Aprendiendo a escoger con el corazón

02.09.2014 17:14

No siempre sabemos lo que sentimos. No porque no lo sintamos, sino porque hay sentimientos para los que no hemos madurado lo suficiente y no los sabemos identificar. Su presencia novedosa en nuestra vida puede invadirnos de un miedo inexplicable, que de no gestionarlo bien, puede echar por tierra aquello que perseguimos insaciablemente: la felicidad.

¿Cómo darnos cuenta de lo que estamos perdiendo? ¿Cómo saber lo que realmente deseamos en la vida? ¿Estamos preparados para amar? Mi respuesta siempre ha sido la misma: “llévate al extremo y observa”. Los antiguos maestros pensaban que para experimentar la iluminación había que experimentar la muerte. Obviamente, no recomendaré a nadie que experimente la muerte, pero sí que se planteen circunstancias similares a la muerte en sus vidas, y se observen. Observad vuestros sentimientos, vuestros miedos, vuestras reacciones en ese preciso instante.

Hace dos años y medio me propusieron tirarme en paracaídas. Ya por entonces llevaba un largo tiempo tratando de ordenar mis sentimientos, mis prioridades en la vida… así que me pareció una idea acertada para mi propósito. La persona que me lo propuso probablemente necesitaba más que yo experimentar la muerte, y lo más seguro es que yo fuera parte de ese juego. A pesar de esta nueva falta de sinceridad hacia mí, me alegré de haber tenido aquella experiencia. Salí ganando, sin duda alguna.
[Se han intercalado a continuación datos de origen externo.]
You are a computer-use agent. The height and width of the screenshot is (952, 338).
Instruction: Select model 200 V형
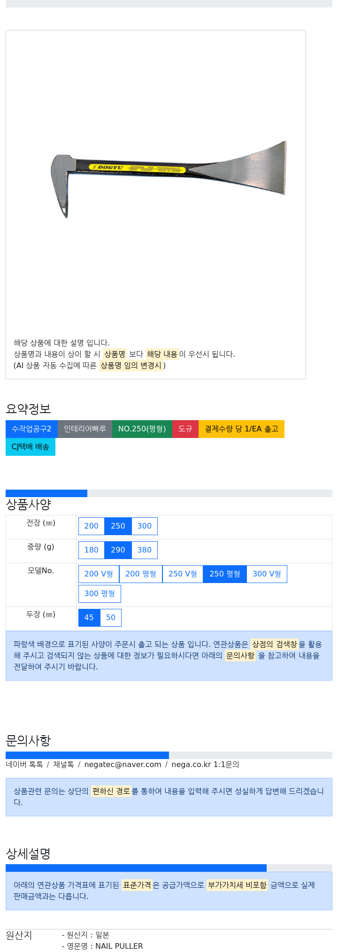pos(99,574)
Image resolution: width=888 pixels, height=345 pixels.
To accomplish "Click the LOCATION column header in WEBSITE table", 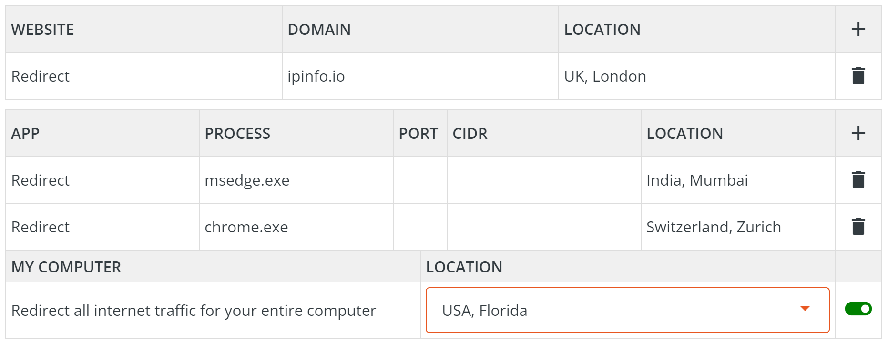I will click(603, 29).
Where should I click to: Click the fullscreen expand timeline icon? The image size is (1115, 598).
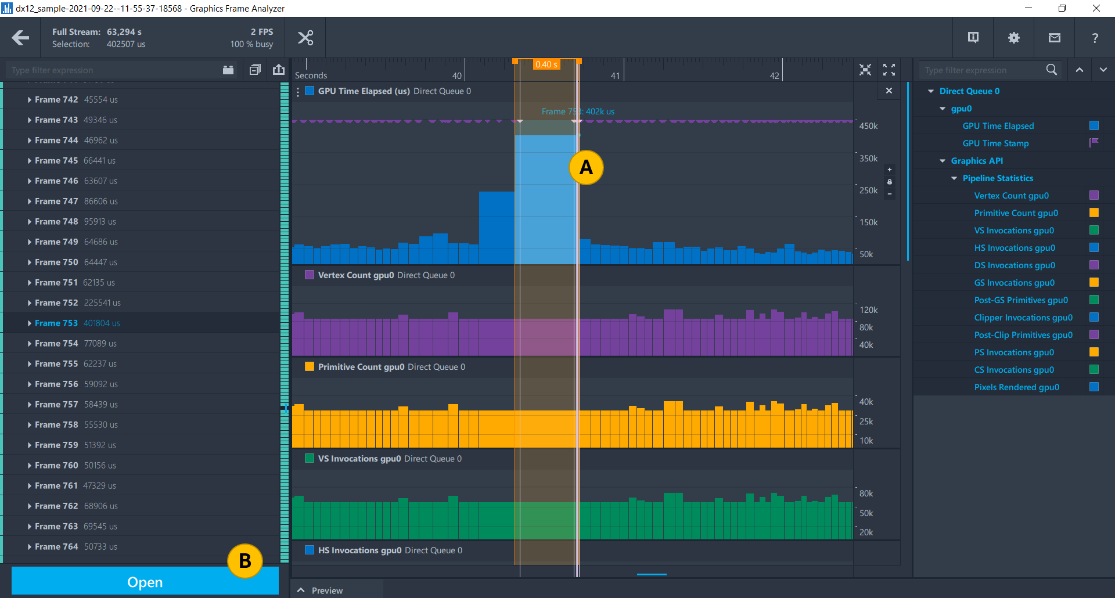pos(889,70)
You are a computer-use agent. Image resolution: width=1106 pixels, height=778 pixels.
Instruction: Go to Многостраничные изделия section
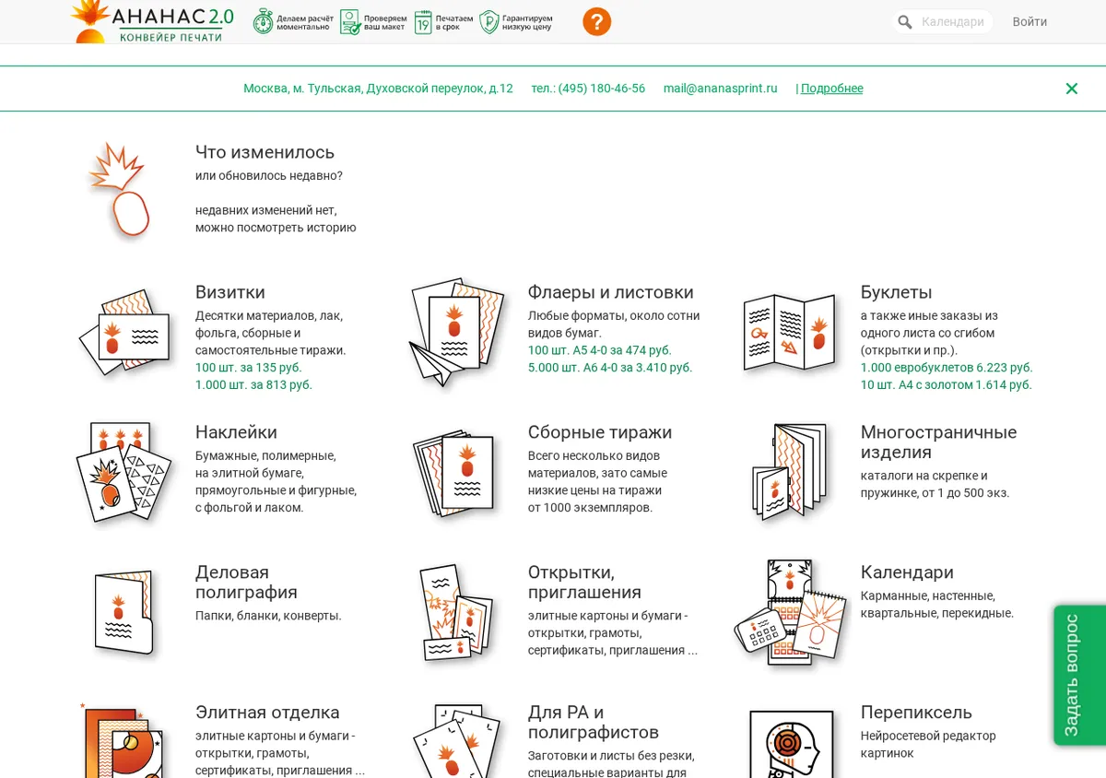(x=938, y=442)
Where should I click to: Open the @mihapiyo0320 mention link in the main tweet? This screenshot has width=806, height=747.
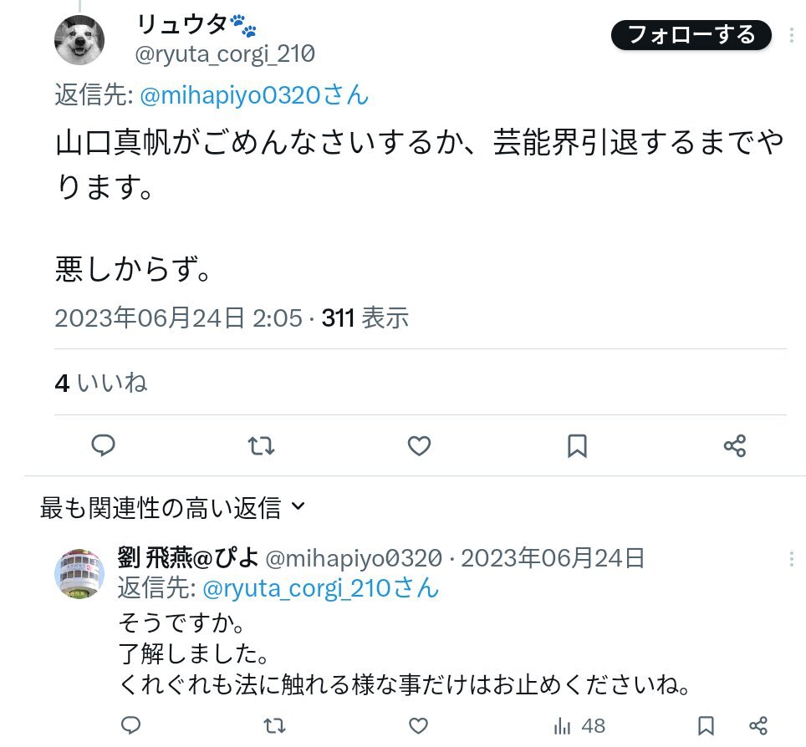(x=254, y=95)
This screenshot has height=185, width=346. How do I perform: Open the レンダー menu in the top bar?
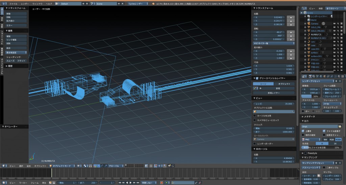point(25,3)
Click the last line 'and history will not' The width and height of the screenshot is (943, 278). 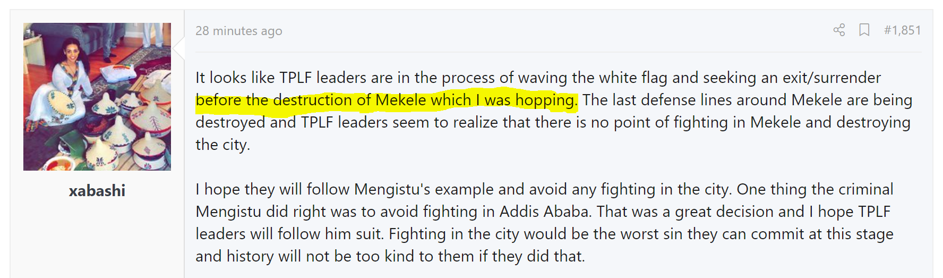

No puedo decir lo mismo de él.

Después de 28 meses recuerdo el momento clave como si lo estuviera viviendo ahora mismo. Íbamos en la avioneta con los paracaídas puestos y los monitores a nuestro lado. Mi monitor comprobaba que nuestro enganche funcionaba correctamente, mientras me daba unas pequeñas explicaciones y me sonreía entre broma y broma. En el asiento de enfrente estaba mi acompañante con su monitor. Al principio me lanzaba alguna sonrisa, pero según la avioneta se acercaba a la altura esperada, su cara reflejaba más y más temor. Sus ojos no dejaban de mirar todos los detalles, aquí y allá; asentía de vez en cuando a las explicaciones del monitor.

Cuando llegó el momento vi el terror personificado en su rostro. Me presté voluntaria para saltar la primera (con mi monitor, claro), y según caminaba hacia la puerta no podía dejar de mirarle. Él no se daba cuenta de que le estaba mirando. Estaba tan asustado que llegué a angustiarme yo misma sólo de mirarlo. Yo también tenía miedo, mucho miedo.
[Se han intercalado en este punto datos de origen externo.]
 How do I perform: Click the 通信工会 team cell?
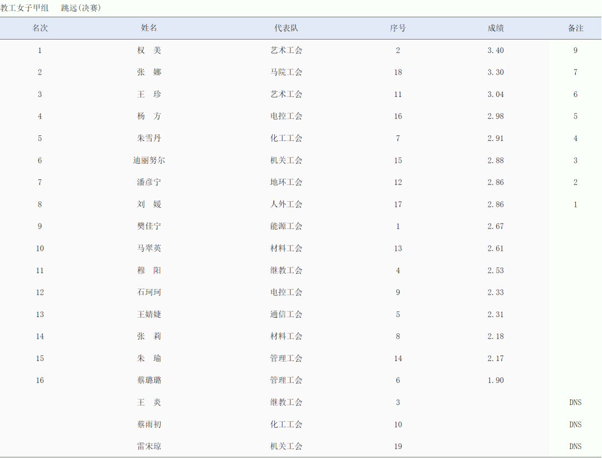pyautogui.click(x=286, y=314)
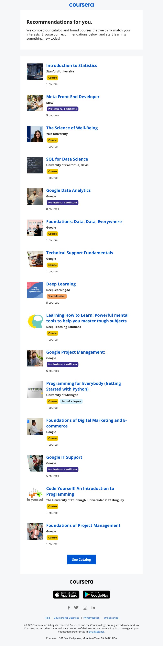Screen dimensions: 163x646
Task: Click the See Catalog button
Action: (x=81, y=559)
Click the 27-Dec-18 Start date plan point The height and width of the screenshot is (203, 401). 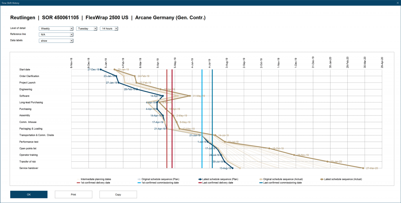[x=101, y=69]
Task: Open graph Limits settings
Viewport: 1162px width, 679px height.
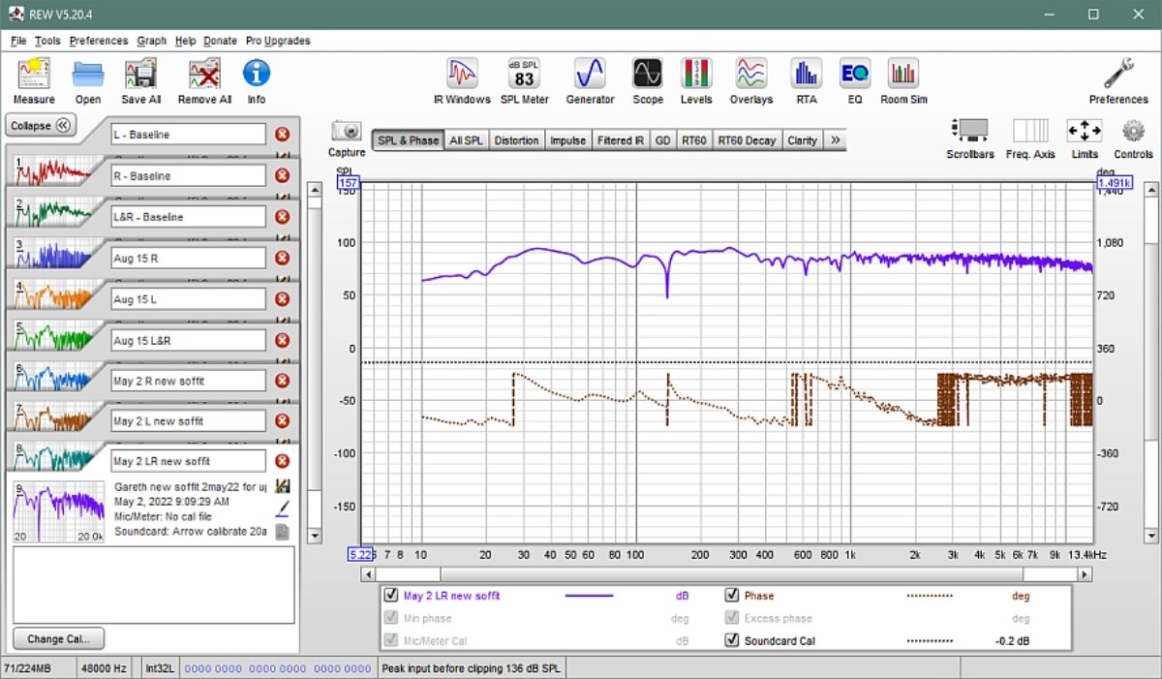Action: (1084, 132)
Pensé que existía una pequeña posibilidad de que las cosas no fueran bien, así que quise darle un beso. Me acerqué y le besé en la mejilla mientras le bromeaba fundida en mis propios nervios. Dudo que él sea capaz de recordar ese beso. La puerta ya estaba abierta. La fuerza del viento hacía un ruido ensordecedor. Me fijé una vez más en su cara. Tenía el ceño fruncido como un niño pequeño, asustado, inmerso en un mundo que sólo giraba en torno a él, queriendo evitar lo inevitable. En ese momento, justo cuando el monitor se giraba y mi cuerpo quedaba suspendido en el vacío esperando la estocada final, cerré los ojos, crucé mis brazos y me rendí al sentimiento del amor. El miedo estaba allí, por supuesto, pero el amor lo venció y en medio de aquel salto al vacío sonreí.

Disfruté del salto de principio a fin. Fui consciente de todos mis temores, de mis deseos, de mis ilusiones. Debieron transcurrir unos 15-20 segundos en caída libre, hasta que el monitor abrió el paracaídas y volvimos a flotar sobre un aire acogedor.

Cuando aterrizamos me sentí orgullosa de mi naturaleza humana. Descubrí el inmenso poder del amor. Descubrí que el amor es invencible. Me sentí orgullosa de haber escogido el amor por encima del miedo, en una experiencia tan similar a la muerte. Sin duda alguna había decidido con el corazón… sólo yo.